(Saved entries)
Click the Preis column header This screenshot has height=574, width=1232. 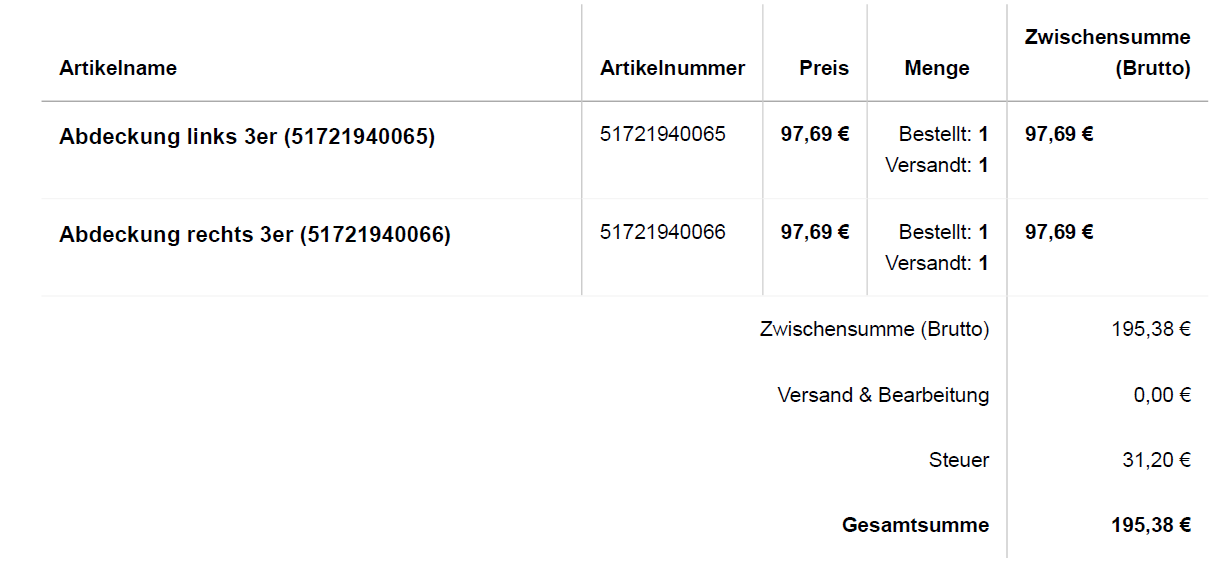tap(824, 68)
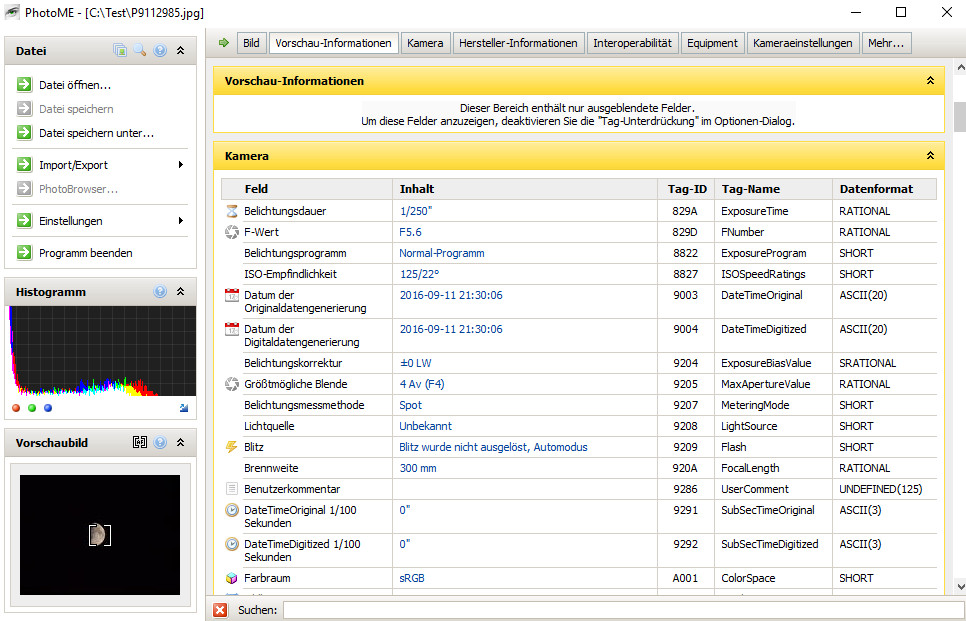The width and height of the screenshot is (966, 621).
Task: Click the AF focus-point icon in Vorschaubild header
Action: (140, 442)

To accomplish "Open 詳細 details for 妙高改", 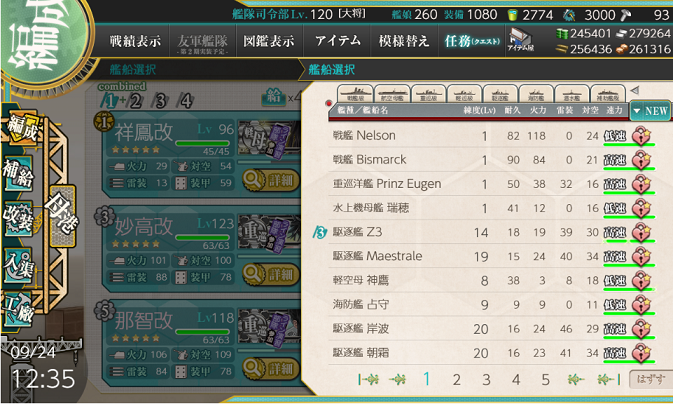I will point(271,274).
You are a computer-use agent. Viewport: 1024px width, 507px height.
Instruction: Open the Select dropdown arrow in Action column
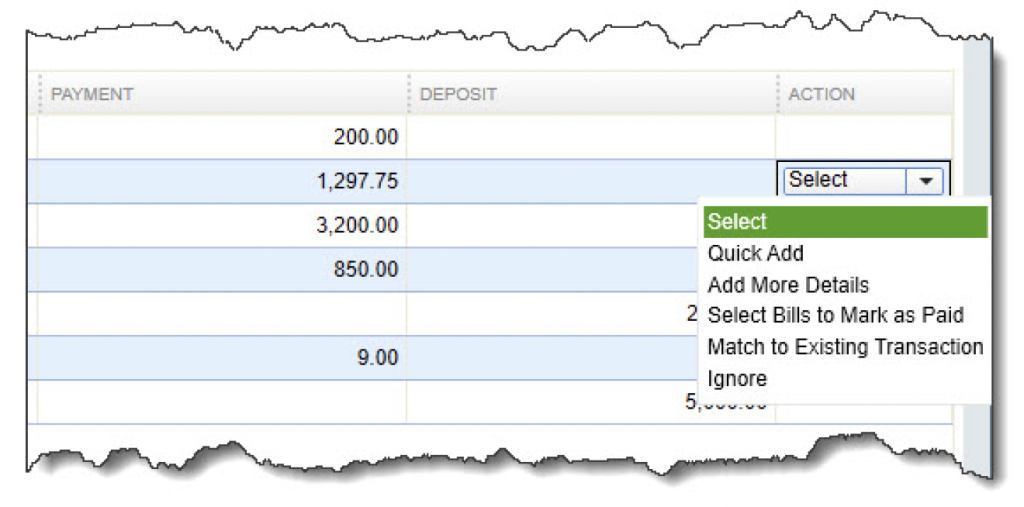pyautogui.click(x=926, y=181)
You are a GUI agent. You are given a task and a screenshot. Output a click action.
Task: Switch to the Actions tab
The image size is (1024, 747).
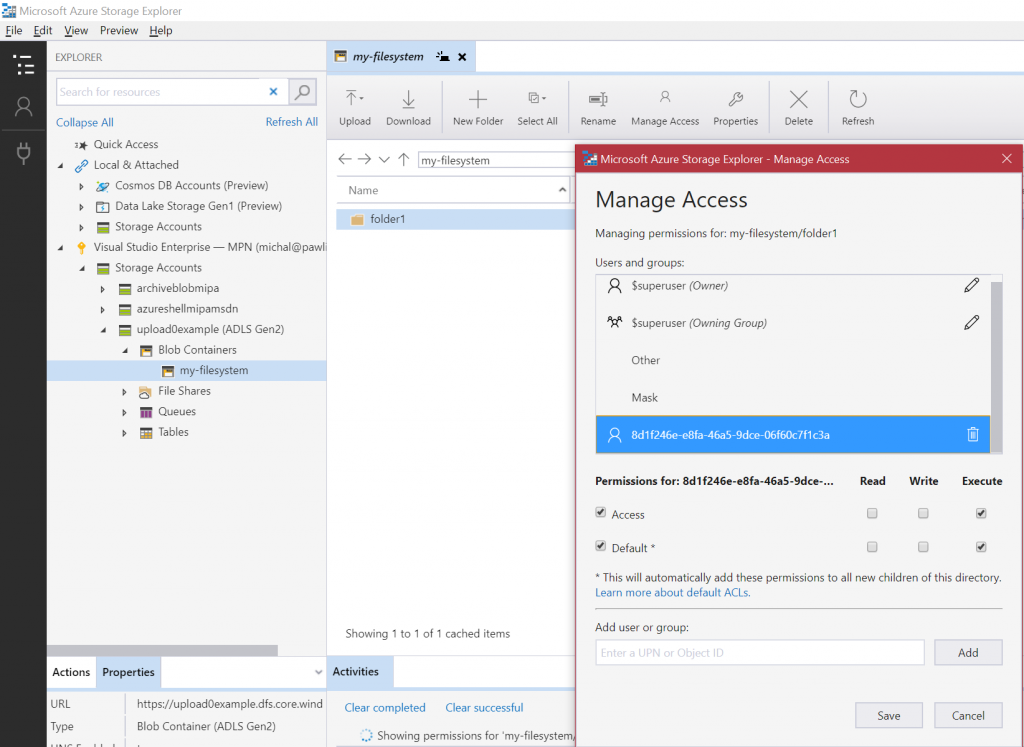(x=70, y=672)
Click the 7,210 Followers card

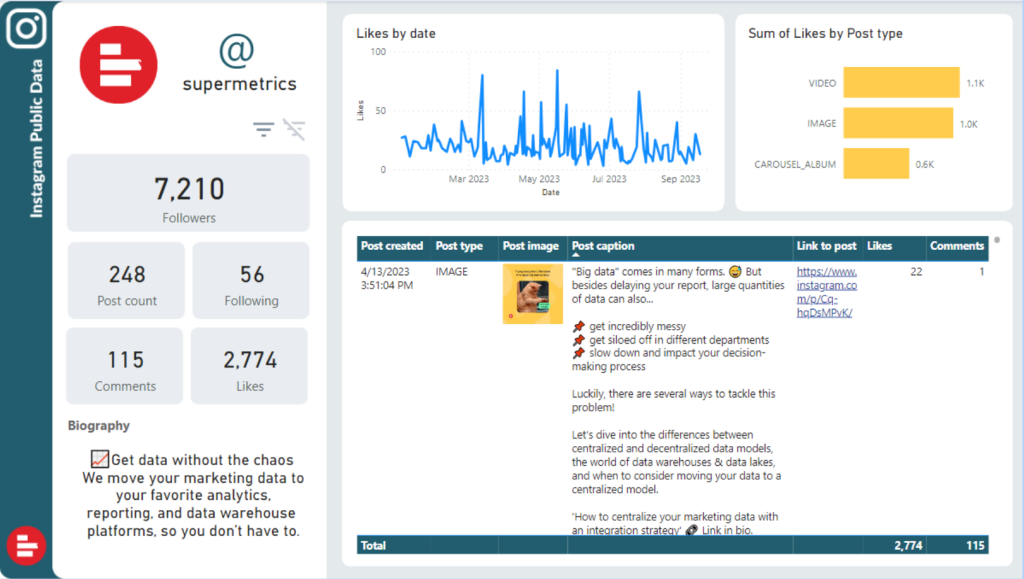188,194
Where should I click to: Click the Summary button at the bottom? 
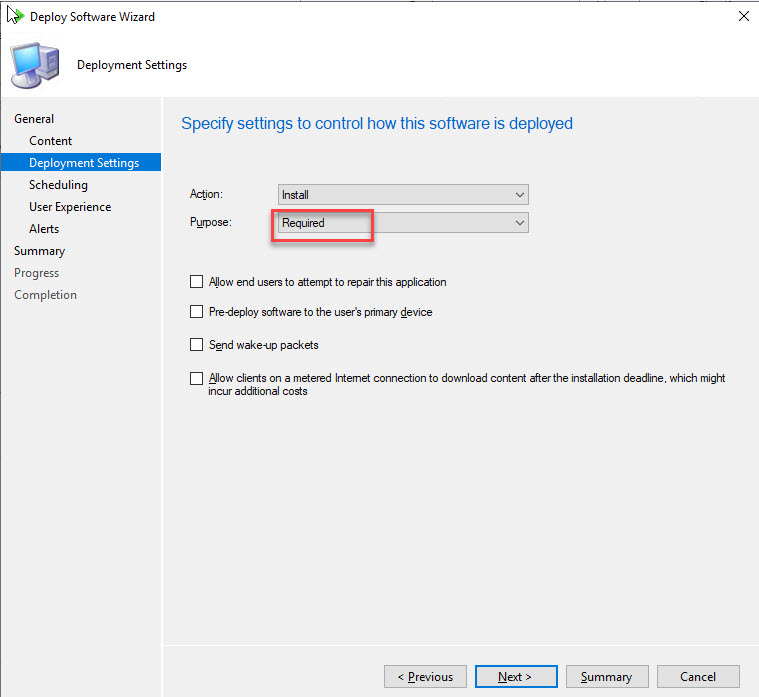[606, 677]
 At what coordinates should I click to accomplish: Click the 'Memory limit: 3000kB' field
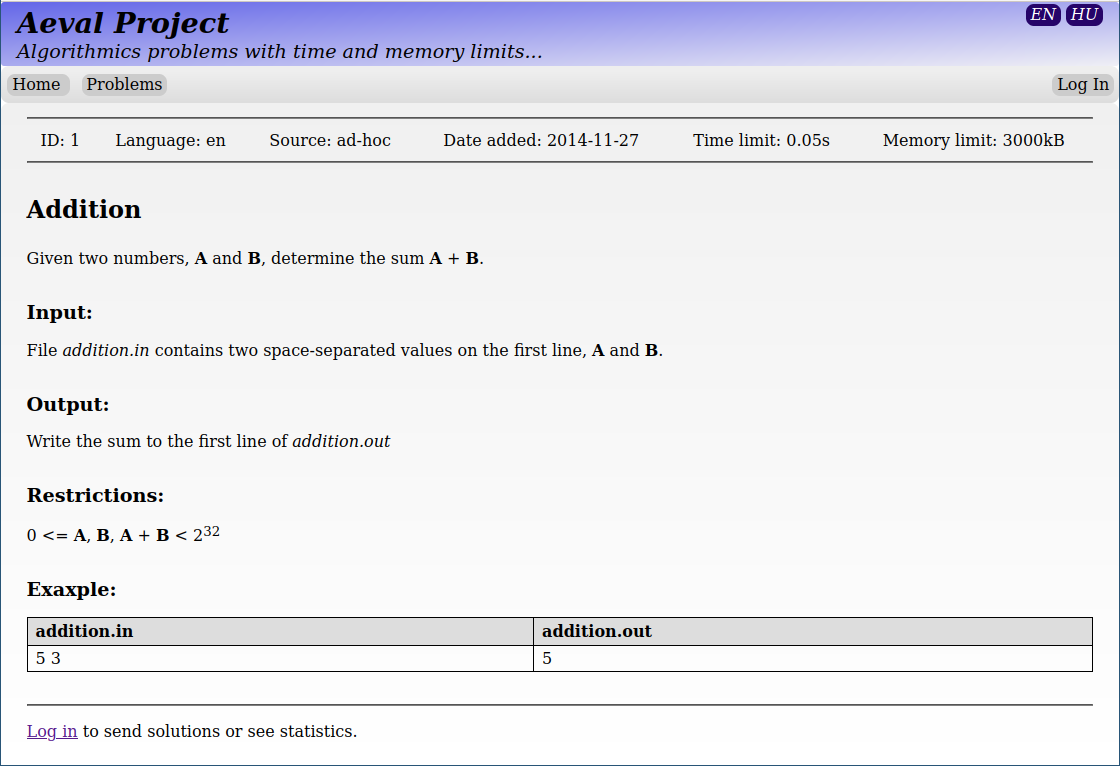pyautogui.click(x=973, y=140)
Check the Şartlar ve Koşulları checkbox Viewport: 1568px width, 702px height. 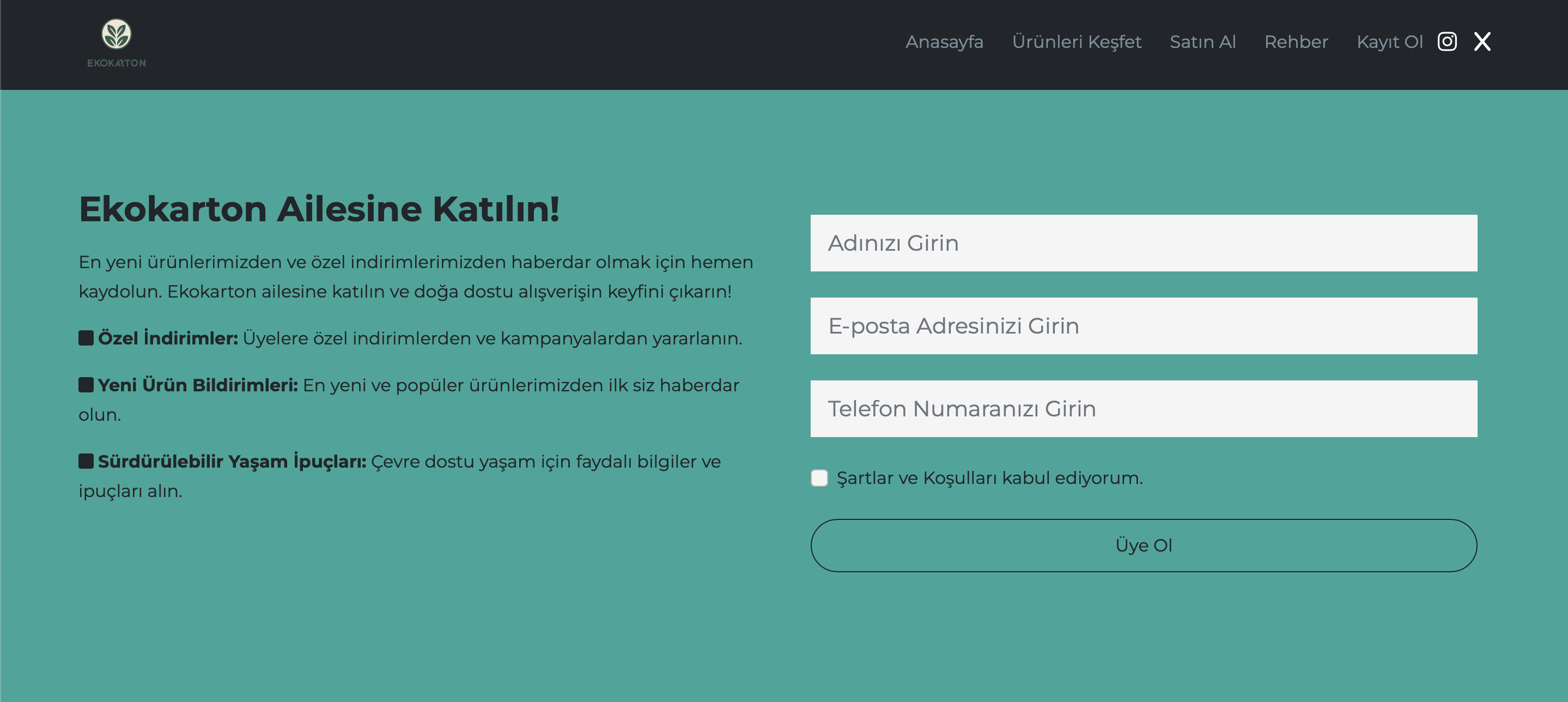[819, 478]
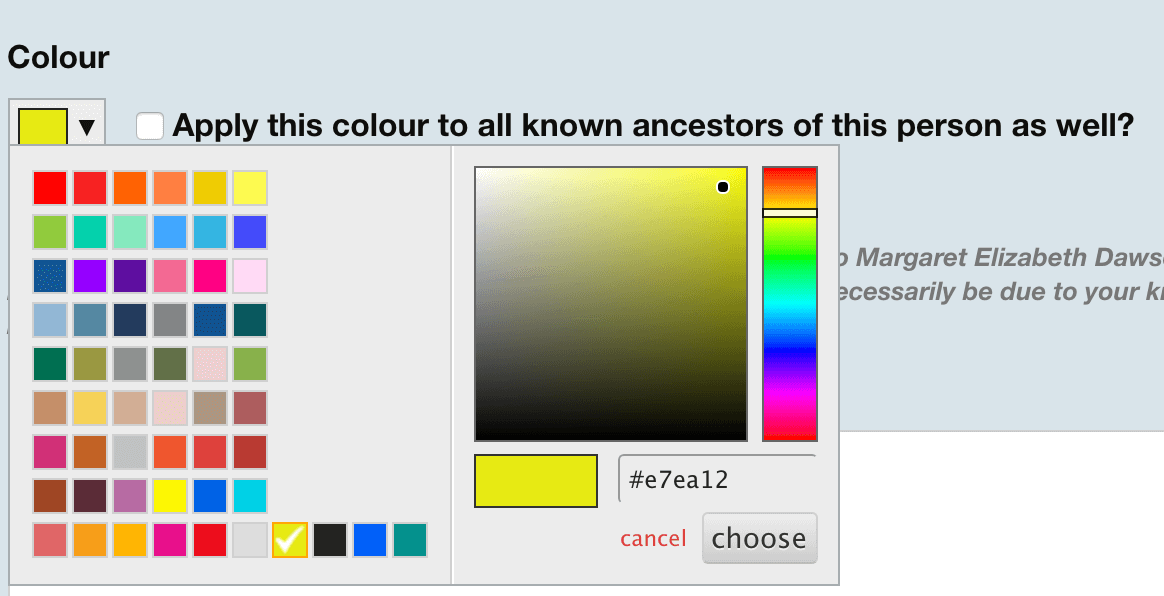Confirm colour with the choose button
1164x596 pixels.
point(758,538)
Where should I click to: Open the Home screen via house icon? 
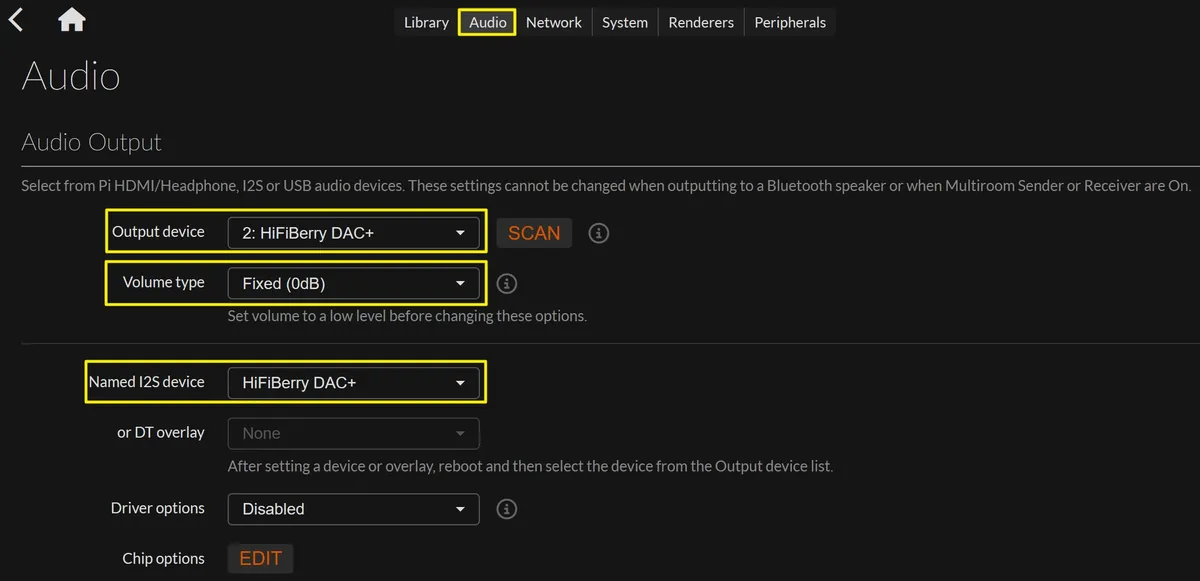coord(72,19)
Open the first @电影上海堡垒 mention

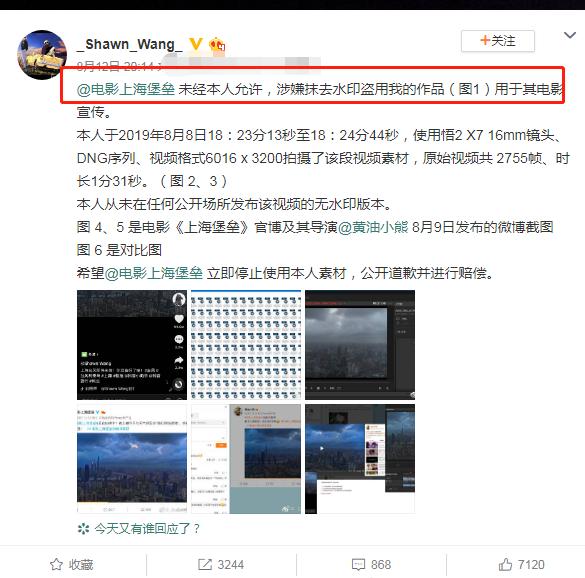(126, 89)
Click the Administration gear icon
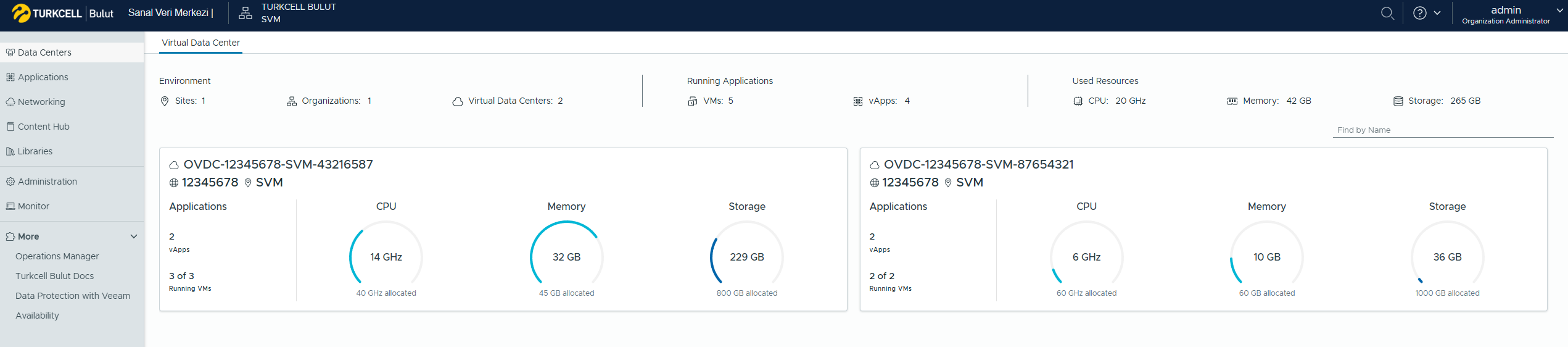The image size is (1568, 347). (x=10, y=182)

Instructions for the task: Go through the data, and copy each line in which the word "agent" appears.

Reply to the exercise:
You are a computer-use agent. Viewport: 1024px width, 507px height.
You are a GUI agent. You are given a task and a screenshot. Output a click action.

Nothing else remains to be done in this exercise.